Copy out the records below verbatim, keeping every line as it appears.
==== EXERCISE INPUTS
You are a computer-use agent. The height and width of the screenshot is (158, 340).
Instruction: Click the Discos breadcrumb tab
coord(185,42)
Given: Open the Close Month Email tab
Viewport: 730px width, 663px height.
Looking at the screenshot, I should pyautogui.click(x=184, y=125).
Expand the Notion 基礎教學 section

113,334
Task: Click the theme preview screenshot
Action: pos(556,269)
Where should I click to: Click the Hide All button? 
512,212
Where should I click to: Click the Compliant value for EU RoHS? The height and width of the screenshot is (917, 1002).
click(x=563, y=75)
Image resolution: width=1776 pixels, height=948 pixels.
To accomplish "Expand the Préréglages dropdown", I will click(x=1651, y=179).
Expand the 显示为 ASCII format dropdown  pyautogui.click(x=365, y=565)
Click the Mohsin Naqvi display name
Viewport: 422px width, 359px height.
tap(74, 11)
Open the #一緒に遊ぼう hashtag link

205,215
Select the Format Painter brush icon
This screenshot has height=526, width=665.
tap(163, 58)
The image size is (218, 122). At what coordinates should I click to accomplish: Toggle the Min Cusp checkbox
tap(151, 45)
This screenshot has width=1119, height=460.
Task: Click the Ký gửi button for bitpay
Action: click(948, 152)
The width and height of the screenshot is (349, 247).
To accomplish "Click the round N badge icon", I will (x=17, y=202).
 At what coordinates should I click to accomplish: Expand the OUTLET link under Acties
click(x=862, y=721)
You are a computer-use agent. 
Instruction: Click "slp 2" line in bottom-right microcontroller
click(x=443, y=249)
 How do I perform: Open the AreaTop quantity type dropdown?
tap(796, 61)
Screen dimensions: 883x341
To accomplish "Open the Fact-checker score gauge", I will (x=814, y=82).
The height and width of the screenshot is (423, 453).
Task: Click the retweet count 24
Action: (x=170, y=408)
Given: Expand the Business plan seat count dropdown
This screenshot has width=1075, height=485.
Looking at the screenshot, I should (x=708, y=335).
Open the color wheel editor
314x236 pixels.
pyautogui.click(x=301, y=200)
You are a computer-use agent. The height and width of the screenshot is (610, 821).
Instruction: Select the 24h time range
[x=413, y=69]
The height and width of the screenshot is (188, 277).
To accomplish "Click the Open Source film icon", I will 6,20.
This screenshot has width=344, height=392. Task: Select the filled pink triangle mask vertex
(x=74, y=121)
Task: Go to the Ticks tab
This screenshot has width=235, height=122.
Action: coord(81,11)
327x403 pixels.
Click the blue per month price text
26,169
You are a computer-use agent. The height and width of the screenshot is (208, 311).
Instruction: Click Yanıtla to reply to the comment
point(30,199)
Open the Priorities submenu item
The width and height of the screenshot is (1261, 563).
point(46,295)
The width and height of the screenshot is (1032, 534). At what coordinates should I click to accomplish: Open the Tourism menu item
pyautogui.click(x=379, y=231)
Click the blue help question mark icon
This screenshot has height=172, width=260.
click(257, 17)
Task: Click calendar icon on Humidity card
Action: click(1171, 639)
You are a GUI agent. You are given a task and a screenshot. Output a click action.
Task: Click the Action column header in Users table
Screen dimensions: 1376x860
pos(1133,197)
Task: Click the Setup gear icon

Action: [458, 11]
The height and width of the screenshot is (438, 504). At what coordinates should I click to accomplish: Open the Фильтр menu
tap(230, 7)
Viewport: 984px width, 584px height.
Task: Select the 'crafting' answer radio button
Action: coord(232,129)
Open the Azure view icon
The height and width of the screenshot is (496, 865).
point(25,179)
========
EXERCISE SOLUTION
You are a computer-use agent. The height and width of the screenshot is (158, 340).
Instruction: Click the Discos breadcrumb tab
coord(185,42)
Given: Open the Close Month Email tab
Viewport: 730px width, 663px height.
Looking at the screenshot, I should pyautogui.click(x=184, y=125).
Expand the Notion 基礎教學 section

113,334
Task: Click the theme preview screenshot
Action: pos(556,269)
Where should I click to: Click the Hide All button? 
512,212
Where should I click to: Click the Compliant value for EU RoHS? The height and width of the screenshot is (917, 1002).
click(x=563, y=75)
Image resolution: width=1776 pixels, height=948 pixels.
To accomplish "Expand the Préréglages dropdown", I will click(x=1651, y=179).
Expand the 显示为 ASCII format dropdown  pyautogui.click(x=365, y=565)
Click the Mohsin Naqvi display name
Viewport: 422px width, 359px height.
tap(74, 11)
Open the #一緒に遊ぼう hashtag link

205,215
Select the Format Painter brush icon
This screenshot has height=526, width=665.
tap(163, 58)
The image size is (218, 122). At what coordinates should I click to accomplish: Toggle the Min Cusp checkbox
tap(151, 45)
This screenshot has width=1119, height=460.
Task: Click the Ký gửi button for bitpay
Action: click(948, 152)
The width and height of the screenshot is (349, 247).
To accomplish "Click the round N badge icon", I will (x=17, y=202).
 At what coordinates should I click to accomplish: Expand the OUTLET link under Acties
click(x=862, y=721)
You are a computer-use agent. 
Instruction: Click "slp 2" line in bottom-right microcontroller
click(x=443, y=249)
 How do I perform: Open the AreaTop quantity type dropdown?
tap(796, 61)
Screen dimensions: 883x341
To accomplish "Open the Fact-checker score gauge", I will (x=814, y=82).
The height and width of the screenshot is (423, 453).
Task: Click the retweet count 24
Action: (x=170, y=408)
Given: Expand the Business plan seat count dropdown
This screenshot has width=1075, height=485.
Looking at the screenshot, I should (x=708, y=335).
Open the color wheel editor
314x236 pixels.
pyautogui.click(x=301, y=200)
You are a computer-use agent. The height and width of the screenshot is (610, 821).
Instruction: Select the 24h time range
[x=413, y=69]
The height and width of the screenshot is (188, 277).
To accomplish "Click the Open Source film icon", I will 6,20.
This screenshot has width=344, height=392. Task: Select the filled pink triangle mask vertex
(x=74, y=121)
Task: Go to the Ticks tab
This screenshot has width=235, height=122.
Action: coord(81,11)
327x403 pixels.
Click the blue per month price text
26,169
You are a computer-use agent. The height and width of the screenshot is (208, 311).
Instruction: Click Yanıtla to reply to the comment
point(30,199)
Open the Priorities submenu item
The width and height of the screenshot is (1261, 563).
point(46,295)
The width and height of the screenshot is (1032, 534). At what coordinates should I click to accomplish: Open the Tourism menu item
pyautogui.click(x=379, y=231)
Click the blue help question mark icon
This screenshot has height=172, width=260.
click(257, 17)
Task: Click calendar icon on Humidity card
Action: click(1171, 639)
You are a GUI agent. You are given a task and a screenshot. Output a click action.
Task: Click the Action column header in Users table
Screen dimensions: 1376x860
pos(1133,197)
Task: Click the Setup gear icon

Action: [458, 11]
The height and width of the screenshot is (438, 504). At what coordinates should I click to accomplish: Open the Фильтр menu
tap(230, 7)
Viewport: 984px width, 584px height.
Task: Select the 'crafting' answer radio button
Action: coord(232,129)
Open the Azure view icon
The height and width of the screenshot is (496, 865).
point(25,179)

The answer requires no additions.